The 2017 Dynamic Law Firms Study is based off an analysis of firms participating in Peer Monitor, and identifies those law firms that have seen best-in-class growth over a three-year period in the key areas of revenue per lawyer, overall profits and profit margin. We conducted an analysis of the entire Peer Monitor universe, calculating the compound annual growth rates for each firm on each of these metrics. Firms were then scored based on their performance on each metric, and placed into quartiles based on their composite score. The upper performing firms — those with the best composite scores reflecting strong growth in these areas — became our Dynamic Law Firm population. The lowest quartile firms — those who have experienced slower growth in these areas or in some cases even contraction — became our Static Law Firm population.

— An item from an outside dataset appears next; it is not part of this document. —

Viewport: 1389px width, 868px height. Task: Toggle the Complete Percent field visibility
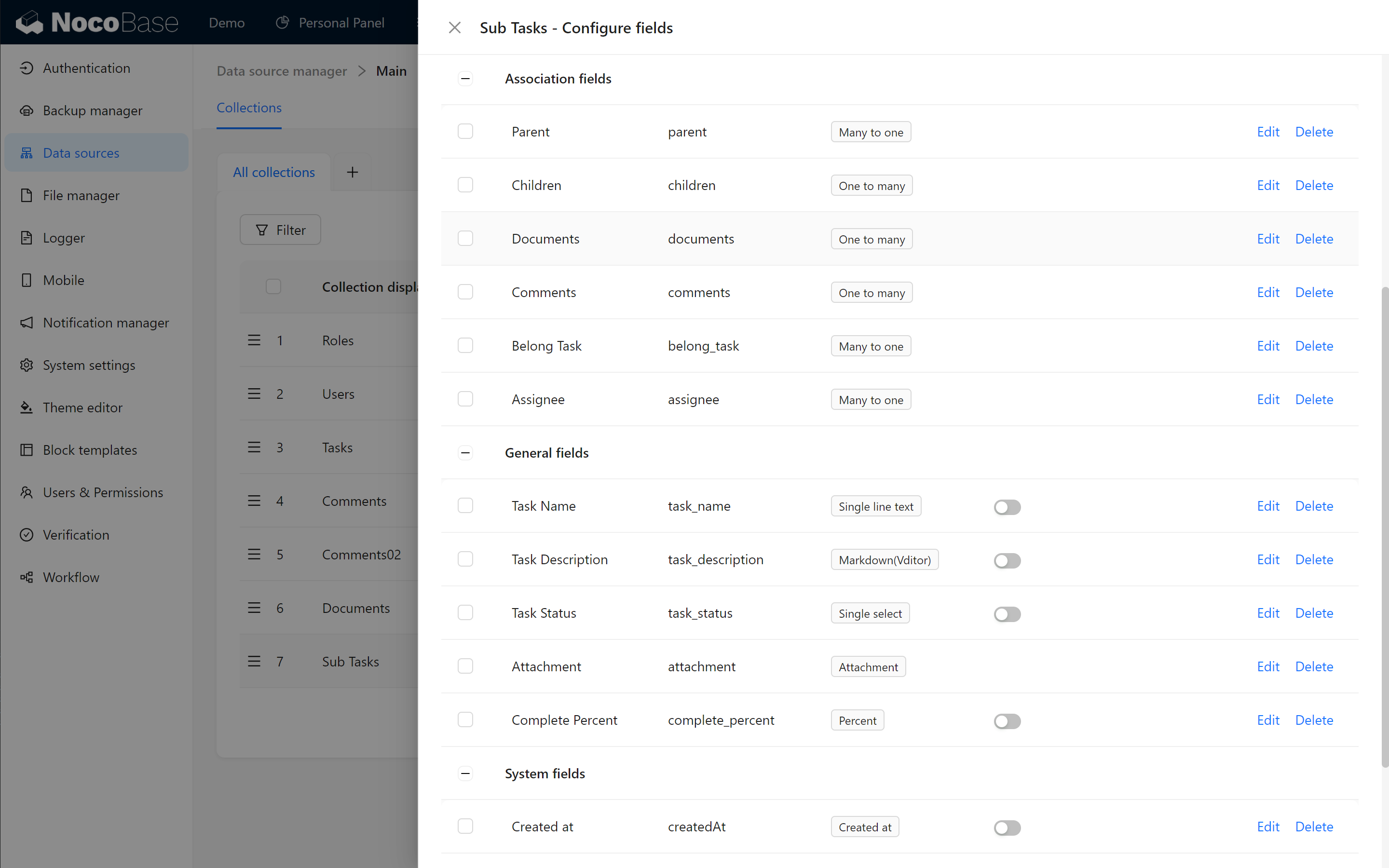[1007, 720]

Working backwards from these groups, we then analyzed a variety of metrics to see what set the two populations apart. We examined factors such as overall demand, practice demand, leverage, rates, realization and expenses, among others, to see what separated these groups. We also conducted an online survey to attempt to get at the qualitative “why” and “how” behind the metrics. Some of our findings were surprising. Others confirmed what we suspected. But the final result is a fascinating look at how some law firms have been able to position themselves as industry growth leaders.
To share just a few highlights, it’s not true that those firms with the greatest financial performance must be those who command the highest rates, sit in the Am Law 50, and are based in the Northeast. In fact, the Dynamic Law Firm population was comprised of firms from the Am Law 100 and Second Hundred, as well as Midsize firms, with headquarters locationed across the country. Dynamic firms, in general, had average rates that were fairly in line with the rest of the market, and grew their rates at essentially the same average pace as did the Static firms, and the average firm in the market, according to Peer Monitor.
What set the Dynamic Law Firms apart really came down to demand performance, productivity and realization.